Records:
☆ ☆ ☆ ☆ ☆
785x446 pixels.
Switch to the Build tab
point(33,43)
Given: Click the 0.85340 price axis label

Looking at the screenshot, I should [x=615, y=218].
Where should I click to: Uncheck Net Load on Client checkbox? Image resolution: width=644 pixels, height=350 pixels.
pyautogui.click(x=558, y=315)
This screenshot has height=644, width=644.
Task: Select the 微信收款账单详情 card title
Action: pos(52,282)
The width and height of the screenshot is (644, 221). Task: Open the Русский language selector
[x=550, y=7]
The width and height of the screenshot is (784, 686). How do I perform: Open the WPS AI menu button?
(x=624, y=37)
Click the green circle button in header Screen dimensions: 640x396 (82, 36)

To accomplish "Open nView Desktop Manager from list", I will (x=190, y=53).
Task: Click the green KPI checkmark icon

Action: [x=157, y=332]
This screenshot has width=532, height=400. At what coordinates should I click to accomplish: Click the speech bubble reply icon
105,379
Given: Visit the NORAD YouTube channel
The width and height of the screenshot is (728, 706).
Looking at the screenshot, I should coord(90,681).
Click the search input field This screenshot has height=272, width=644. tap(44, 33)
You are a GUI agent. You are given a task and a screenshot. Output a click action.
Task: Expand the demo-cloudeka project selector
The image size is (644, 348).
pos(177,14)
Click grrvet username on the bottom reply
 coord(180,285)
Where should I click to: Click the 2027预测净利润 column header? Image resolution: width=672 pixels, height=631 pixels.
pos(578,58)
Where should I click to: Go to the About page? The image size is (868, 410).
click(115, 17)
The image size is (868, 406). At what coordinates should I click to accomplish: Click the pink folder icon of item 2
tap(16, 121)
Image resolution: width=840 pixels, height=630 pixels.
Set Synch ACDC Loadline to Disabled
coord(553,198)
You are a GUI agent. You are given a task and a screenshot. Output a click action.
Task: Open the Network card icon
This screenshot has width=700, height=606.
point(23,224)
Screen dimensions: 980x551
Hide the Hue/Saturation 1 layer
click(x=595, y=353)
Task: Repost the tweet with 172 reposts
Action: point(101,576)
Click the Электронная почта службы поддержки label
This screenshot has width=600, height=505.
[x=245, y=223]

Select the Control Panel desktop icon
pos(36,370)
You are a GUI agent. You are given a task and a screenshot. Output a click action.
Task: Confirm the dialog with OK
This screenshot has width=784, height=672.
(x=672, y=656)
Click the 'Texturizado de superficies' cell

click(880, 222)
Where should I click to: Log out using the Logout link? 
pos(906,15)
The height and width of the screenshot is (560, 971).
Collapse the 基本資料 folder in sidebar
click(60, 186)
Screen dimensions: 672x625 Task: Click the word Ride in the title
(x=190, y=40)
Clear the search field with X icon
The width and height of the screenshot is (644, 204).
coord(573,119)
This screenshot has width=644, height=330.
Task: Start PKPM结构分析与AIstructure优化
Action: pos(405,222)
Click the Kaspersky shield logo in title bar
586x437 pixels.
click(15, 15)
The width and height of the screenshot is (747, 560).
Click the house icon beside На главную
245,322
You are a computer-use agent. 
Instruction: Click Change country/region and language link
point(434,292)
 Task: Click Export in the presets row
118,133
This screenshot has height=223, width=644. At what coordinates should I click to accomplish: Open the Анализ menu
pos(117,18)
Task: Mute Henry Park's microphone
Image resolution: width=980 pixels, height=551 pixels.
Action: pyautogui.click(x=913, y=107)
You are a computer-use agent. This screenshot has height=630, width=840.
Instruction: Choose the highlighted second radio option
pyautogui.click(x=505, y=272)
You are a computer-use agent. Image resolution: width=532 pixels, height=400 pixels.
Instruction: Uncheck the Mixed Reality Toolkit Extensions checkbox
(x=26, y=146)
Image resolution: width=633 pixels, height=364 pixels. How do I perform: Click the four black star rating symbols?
☆ ☆ ☆ ☆ ☆
Give back exactly the lines from the beginning of the records through the line containing "Given: Visit the NORAD YouTube channel", and only those.

785x446 pixels.
Switch to the Build tab
point(33,43)
Given: Click the 0.85340 price axis label

Looking at the screenshot, I should [x=615, y=218].
Where should I click to: Uncheck Net Load on Client checkbox? Image resolution: width=644 pixels, height=350 pixels.
pyautogui.click(x=558, y=315)
This screenshot has height=644, width=644.
Task: Select the 微信收款账单详情 card title
Action: pos(52,282)
The width and height of the screenshot is (644, 221). Task: Open the Русский language selector
[x=550, y=7]
The width and height of the screenshot is (784, 686). How do I perform: Open the WPS AI menu button?
(x=624, y=37)
Click the green circle button in header Screen dimensions: 640x396 (82, 36)

To accomplish "Open nView Desktop Manager from list", I will (x=190, y=53).
Task: Click the green KPI checkmark icon

Action: [x=157, y=332]
This screenshot has width=532, height=400. At what coordinates should I click to accomplish: Click the speech bubble reply icon
105,379
Given: Visit the NORAD YouTube channel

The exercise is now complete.